Air Bearings Enable Micro-inch-Accuracy Stage

DN Staff

April 24, 1995

4 Min Read
Air Bearings Enable Micro-inch-Accuracy Stage

Westboro, MA-The National Institute of Standards and Technology (NIST) defines accuracy, literally. Unsurprisingly, the organization has certain very special needs.

For a project requiring precision area measurement of minute standard apertures needed for defining still-smaller apertures for radiometry, NIST assembled a detailed specification for an ultra-high-accuracy positioning system. It consisted of an open-frame X-Y stage assembly on a granite base, and a Z-axis slide assembly on a granite bridge located directly above the stage. The X-Y stage would carry and position the aperture or other device to be measured over a 4 by 4-inch area. The Z axis would carry a high power microscope used for recording edge locations, and could carry the objective up or down for focusing and to accommodate varying part heights.

The most difficult requirement to meet: planar accuracy to plus or minus 0.5 aem over four inches of travel in both X and Y directions. "The specifications were beyond the capability of most mechanical stages," explains Steve Strandberg, a mechanical project engineer at Dover Instrument Corp. Drawing upon its extensive experience in designing and building high-precision stages and machine tools that incorporate frictionless air bearings, the company designed and assembled a solution in just eight weeks.

Because of certain other NIST requirements, primarily strict weight limits and microscope illumination through the bottom of the stage, Dover took a systems approach to the design. Its stage orchestrates five separate vacuum-preloaded air bearing surfaces, two brushless dc linear servomotors, a lead-screw/servomotor drive for the Z axis, and a laser interferometer feedback system for the stage's X and Y motions.

The laser interferometer and a high accuracy linear encoder on the Z axis provide position and velocity information for the company's DMM 2008 controller. In turn, the controller is responsible for DSP-based motion control for all three axes. Each axis exhibits straightness of less than four microinch/inch of travel, and delivers less than 0.5 arcsecond of yaw over its four inches of travel.

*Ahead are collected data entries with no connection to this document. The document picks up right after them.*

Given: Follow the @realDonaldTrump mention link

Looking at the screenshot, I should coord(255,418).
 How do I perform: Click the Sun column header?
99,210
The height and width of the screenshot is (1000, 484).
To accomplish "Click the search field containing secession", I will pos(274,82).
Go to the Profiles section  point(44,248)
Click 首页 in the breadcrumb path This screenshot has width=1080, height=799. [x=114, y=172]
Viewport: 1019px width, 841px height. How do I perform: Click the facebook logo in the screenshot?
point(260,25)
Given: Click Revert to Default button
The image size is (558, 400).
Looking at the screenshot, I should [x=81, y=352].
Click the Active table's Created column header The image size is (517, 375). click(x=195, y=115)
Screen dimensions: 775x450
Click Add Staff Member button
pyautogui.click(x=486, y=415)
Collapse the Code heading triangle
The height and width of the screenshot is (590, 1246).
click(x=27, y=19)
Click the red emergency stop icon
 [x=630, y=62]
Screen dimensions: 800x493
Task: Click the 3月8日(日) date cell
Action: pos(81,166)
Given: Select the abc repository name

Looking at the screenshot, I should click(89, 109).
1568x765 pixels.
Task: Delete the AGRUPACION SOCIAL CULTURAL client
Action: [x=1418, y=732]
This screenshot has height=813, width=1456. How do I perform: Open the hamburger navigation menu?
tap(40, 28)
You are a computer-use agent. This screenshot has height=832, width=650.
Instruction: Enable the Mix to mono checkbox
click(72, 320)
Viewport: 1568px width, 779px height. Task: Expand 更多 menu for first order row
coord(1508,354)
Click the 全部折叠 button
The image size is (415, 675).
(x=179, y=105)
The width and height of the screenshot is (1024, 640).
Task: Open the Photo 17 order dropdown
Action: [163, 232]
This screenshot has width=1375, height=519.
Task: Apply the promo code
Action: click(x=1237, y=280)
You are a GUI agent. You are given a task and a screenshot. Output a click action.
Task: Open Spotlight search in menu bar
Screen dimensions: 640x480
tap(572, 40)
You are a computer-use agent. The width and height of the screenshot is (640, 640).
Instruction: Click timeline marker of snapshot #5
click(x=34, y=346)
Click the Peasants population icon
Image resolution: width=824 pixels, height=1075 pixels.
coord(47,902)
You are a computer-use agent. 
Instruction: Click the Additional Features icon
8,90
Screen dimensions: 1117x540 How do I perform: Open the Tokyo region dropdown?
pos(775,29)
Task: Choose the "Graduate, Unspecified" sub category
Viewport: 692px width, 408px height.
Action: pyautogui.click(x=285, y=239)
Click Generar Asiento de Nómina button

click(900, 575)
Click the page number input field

Before design work started, Strandberg, electrical engineer Jeff Lowe, and the rest of the project team constructed an error budget, a list of all the system's anticipated sources of error. These consisted of straightness of travel of the axes, roll, pitch, and yaw errors for each axis, squareness between X and Y, and servo stability. "The overall accuracy and traceability requirement dictated laser-interferometer feedback for the X-Y motions," says Lowe. "So we also had to consider the flatness of the system's mirrors and the alignment accuracy between them."

The team then set about minimizing each error source within the weight and motion constraints of the contract. Its design reflects each component working in harmony (see diagram). For example, the team chose an open-frame, single-plane configuration for the X-Y motion. Unlike a conventional stacked-axis stage, this approach allows unobstructed illumination from below. Also, it allows each axis motion to be referenced off the same plane (the granite base), reducing pitch, roll and Abbe errors.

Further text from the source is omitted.